Les textes des participants



Crépuscule de la terre



Raser les montagnes pour un mont de charbon

Aux toxiques fumées et relents de goudron ;

Sol souillé, noirci, vidé, "glyphosaté"

Faut-il qu'il explose d'être ainsi sulfaté ?


Océans et forêts, ces poumons de la terre

Asphyxient nos poissons au poison des rivières :

La Vistule qui brûle, est-ce dans la nature

D'une eau qui s'enflamme à l'appel du mercure ?


Abeilles en danger ; planète en sursis,

Fleurs du mal butinées sous un ciel obscurci

Où le miel est ce fiel du béton qu'on étale

Sur une herbe flétrie sans l'ombre d'un pétale


Pollution sans fond est cet œil du cyclone

Où tempête et typhon naissent comme des clones,

Neptune agonise en marées noires d'athées

Et gouffres d'ordures : folie d'humanité !
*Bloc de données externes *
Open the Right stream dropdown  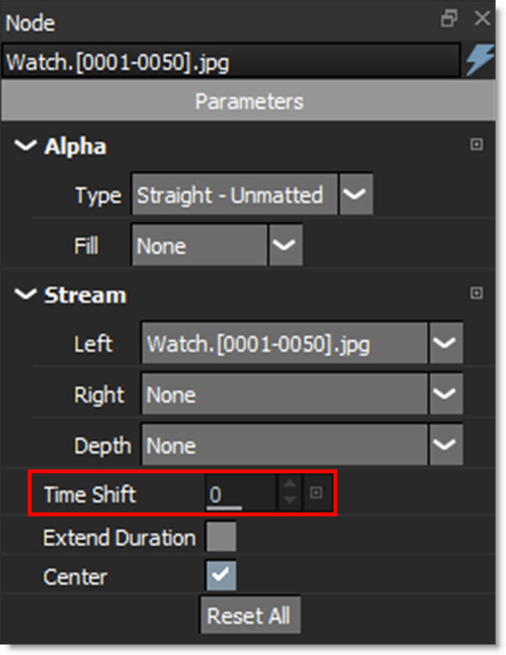(446, 394)
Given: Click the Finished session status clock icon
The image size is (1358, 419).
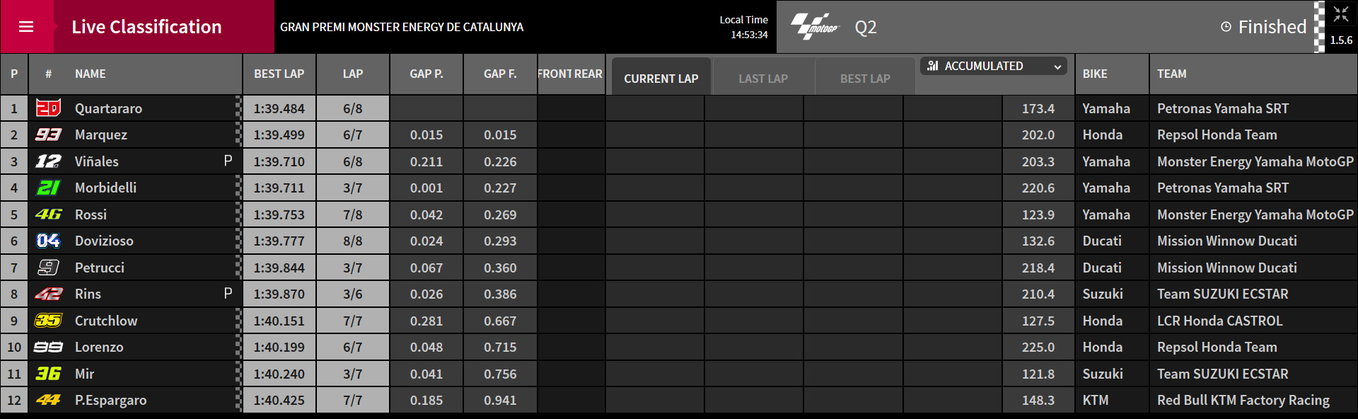Looking at the screenshot, I should coord(1226,27).
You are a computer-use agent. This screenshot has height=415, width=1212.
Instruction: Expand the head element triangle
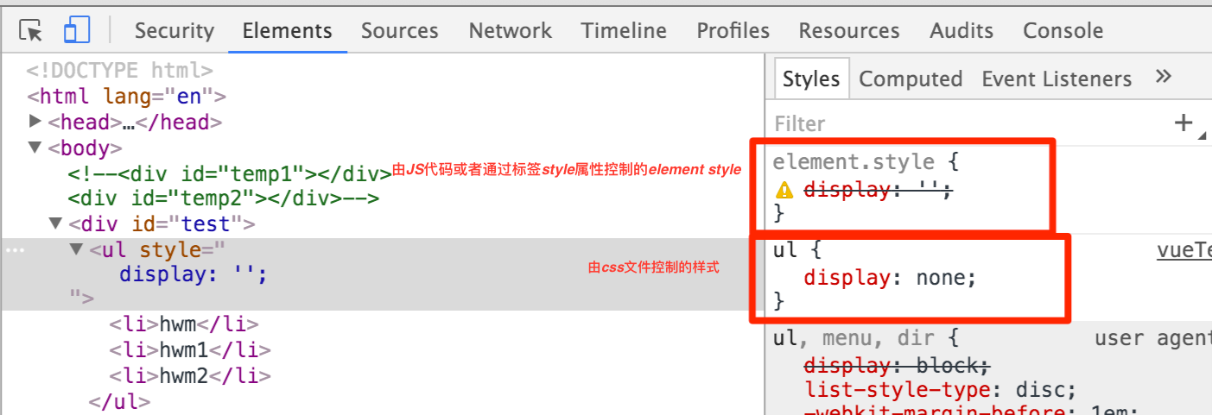(x=35, y=122)
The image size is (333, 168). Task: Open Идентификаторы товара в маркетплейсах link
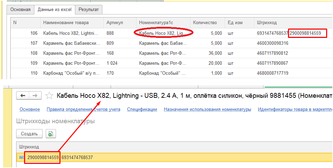(295, 109)
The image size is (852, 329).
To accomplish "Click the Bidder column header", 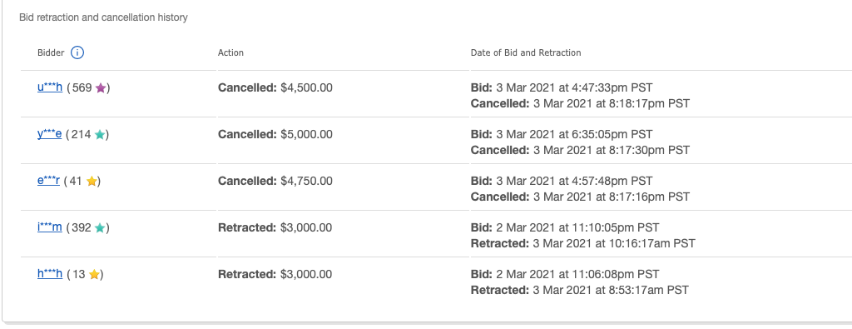I will [51, 52].
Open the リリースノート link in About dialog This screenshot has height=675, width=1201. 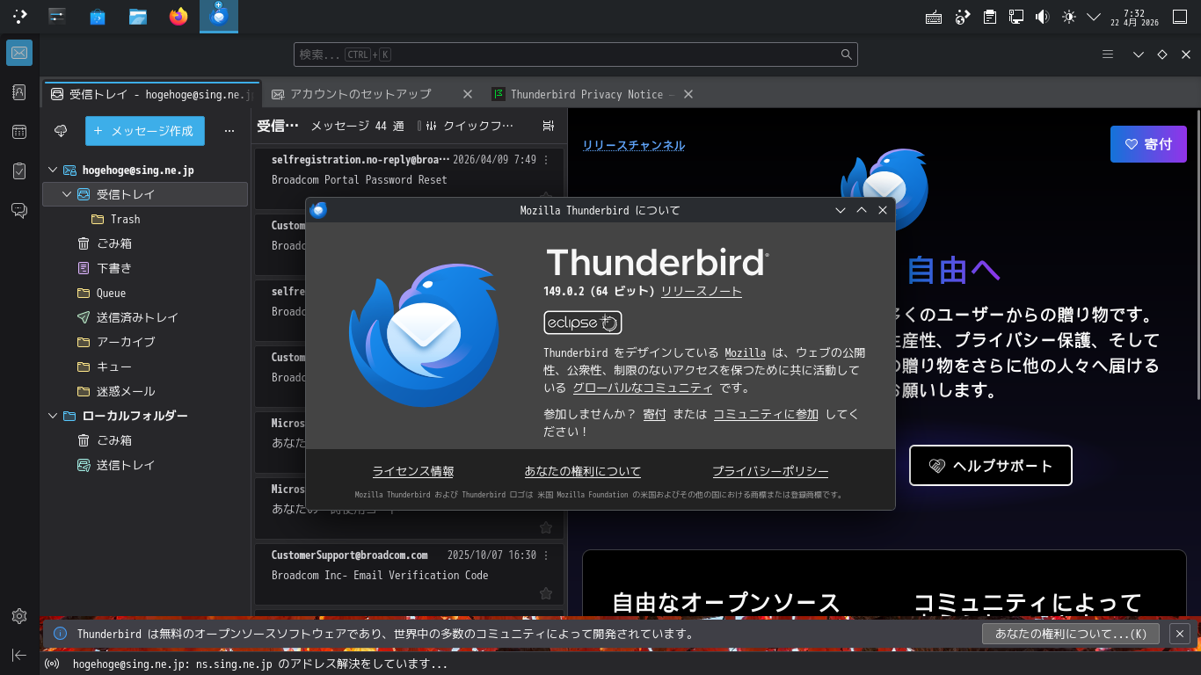click(x=701, y=292)
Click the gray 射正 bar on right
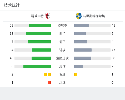Viewport: 125px width, 100px height. click(81, 42)
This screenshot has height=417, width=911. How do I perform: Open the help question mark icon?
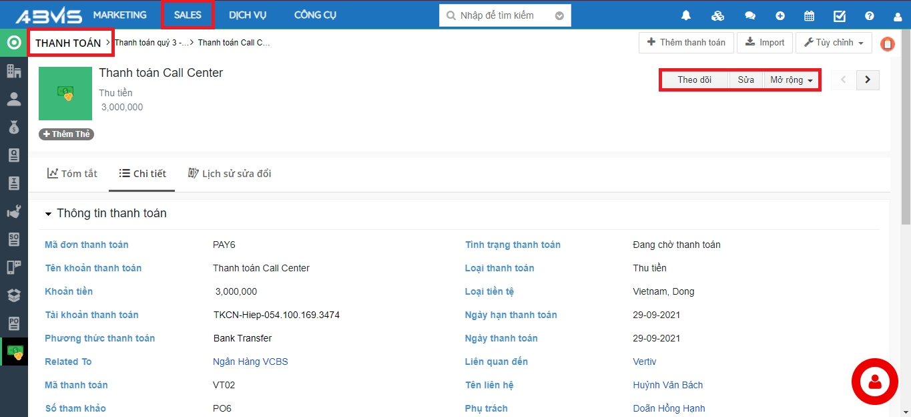[x=869, y=16]
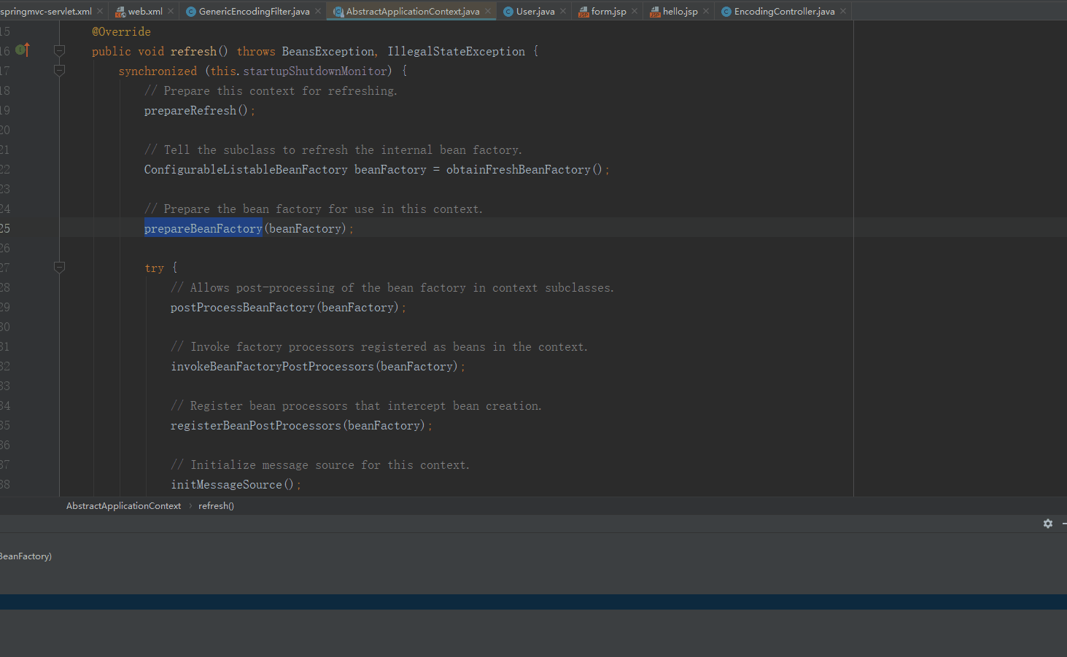Open the tool window settings gear
The width and height of the screenshot is (1067, 657).
click(1048, 524)
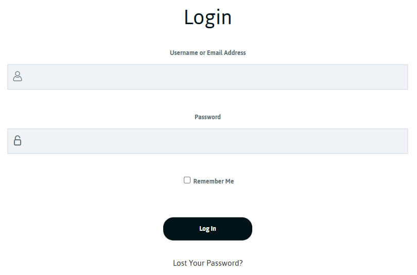Image resolution: width=417 pixels, height=275 pixels.
Task: Click the user silhouette icon in username field
Action: pyautogui.click(x=18, y=76)
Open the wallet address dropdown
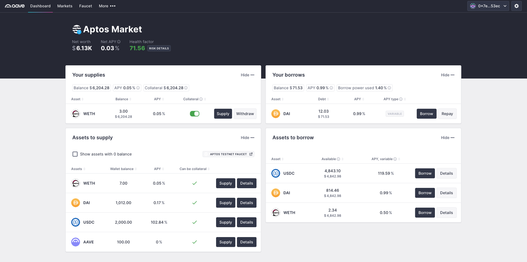Image resolution: width=527 pixels, height=262 pixels. (x=488, y=6)
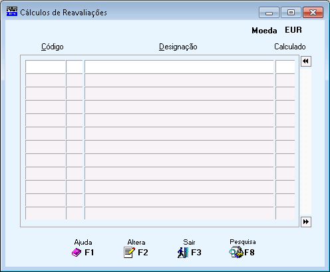The image size is (330, 272).
Task: Click the Calculado column header label
Action: point(290,47)
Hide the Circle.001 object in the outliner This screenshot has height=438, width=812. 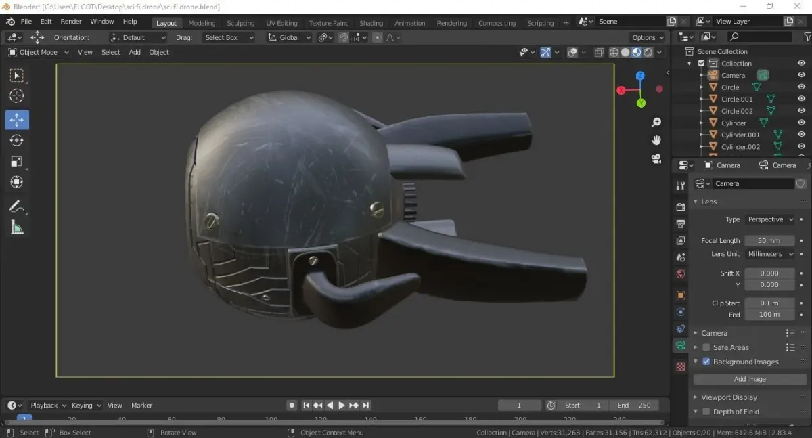pos(801,99)
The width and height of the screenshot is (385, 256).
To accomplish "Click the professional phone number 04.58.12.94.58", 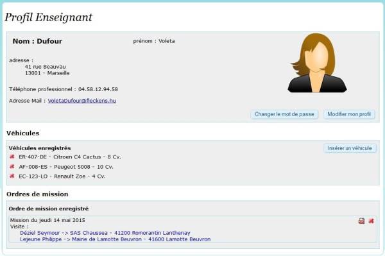I will pos(98,89).
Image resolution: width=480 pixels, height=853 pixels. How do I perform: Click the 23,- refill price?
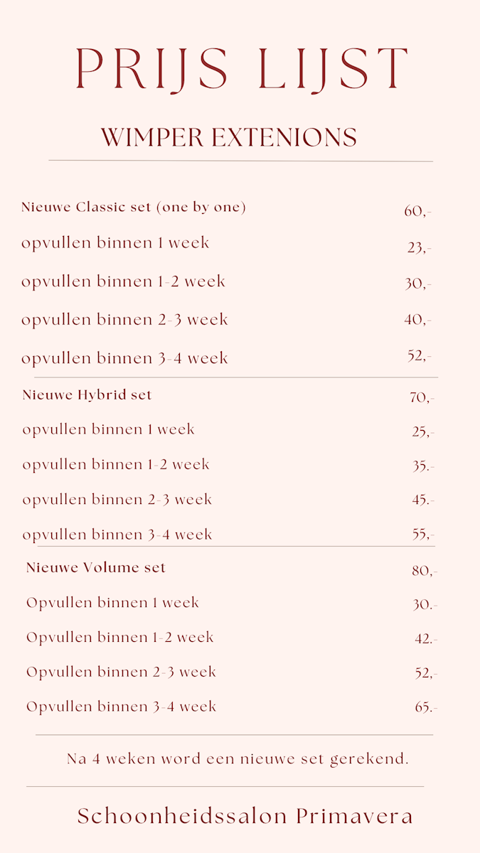(x=419, y=247)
Lit du Pacifique tapissé de plastique

En chambre mortuaire et cercueil aquatique

Refermant sur la vie, pour seule sépulture

Le couvercle des mers aux mille pourritures


Cheminées qui crachent leur venin aérien

Pour qu'un jour on dise : l'air, il n'en reste rien !

Fonte des glaciers, icebergs en dérive

Pour qu'un jour on dise : seules, restent les rives !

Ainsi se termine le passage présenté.